Tem-se, assim, uma questão de ordem, em que é incumbida ao tribunal arbitral a primeira palavra sobre eventual alegação de incompetência do juízo, por mais que, em muitos modelos, ainda caiba a palavra final ao poder judiciário, em eventual alegação em sede de ação anulatória.[1]

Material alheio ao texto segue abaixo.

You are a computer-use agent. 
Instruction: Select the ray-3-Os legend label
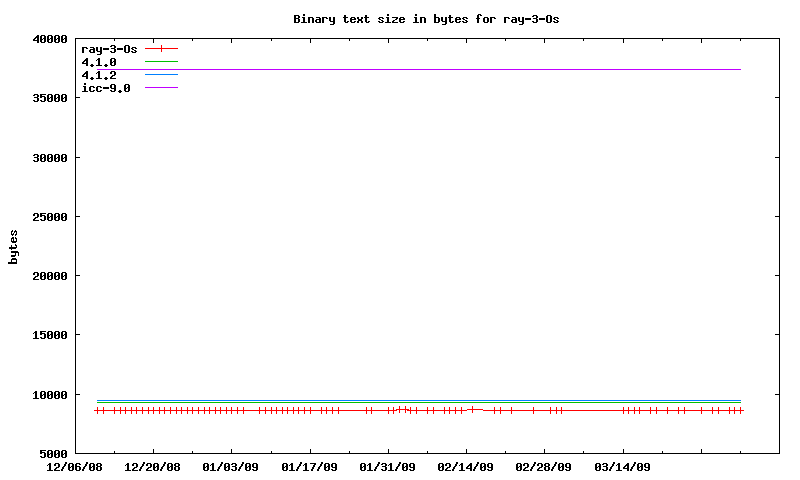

Princípio é recepcionado no direito brasileiro pelo art. 8º, parágrafo único, da LArb (Lei 9.307 de 23 de setembro de 1996 [2]), sendo reforçado, ademais, pela previsão do art. 485, VII, do Código de Processo Civil [3]. Sua aplicação é reconhecida e pode ser visualizada com frequência pelo Judiciário brasileiro. Nas palavras da excelentíssima Ministra Nancy Andrighi, o princípio “atribui ao árbitro ou tribunal arbitral – e somente a eles – a prerrogativa para decidir acerca de sua própria competência. Considerando a aplicação de tal princípio, para que não seja inoportuna ou indevida a interferência do Poder Judiciário, deve-se respeitar a precedência temporal da decisão arbitral e, somente após, realizar o adequado controle pela via judicial.” [4]
Nessa linha, caso seja arguido eventual vício de cláusula arbitral perante o Poder Judiciário, este deve se atentar pela presença anterior de manifestação do juízo arbitral. Caso não a verifique, aquele deve reconhecer sua incompetência para julgar a questão, até que o tribunal arbitral se pronuncie sobre aquela matéria.
O Princípio da competência-competência possui aspectos positivo e negativo, que não se confundem com os aspectos da convenção de arbitragem, uma vez que estes dizem respeito a elucidar a quem cabe o julgamento de mérito da causa, enquanto aqueles buscam responder quem deve responder sobre a jurisdição dos árbitros [5].
O aspecto positivo diz respeito à competência do árbitro para decidir sobre sua jurisdição. Ou seja, aqui se está sob análise do princípio no aspecto de que, nas palavras de Carlos Alberto Carmona, confere “competência ao árbitro para decidir sobre sua própria competência, resolvendo as impugnações que surjam acerca de sua capacidade de julgar, da extensão de seus poderes, da arbitrabilidade da controvérsia, enfim, avaliando a eficácia e a extensão dos poderes que as partes lhe conferiram” [6].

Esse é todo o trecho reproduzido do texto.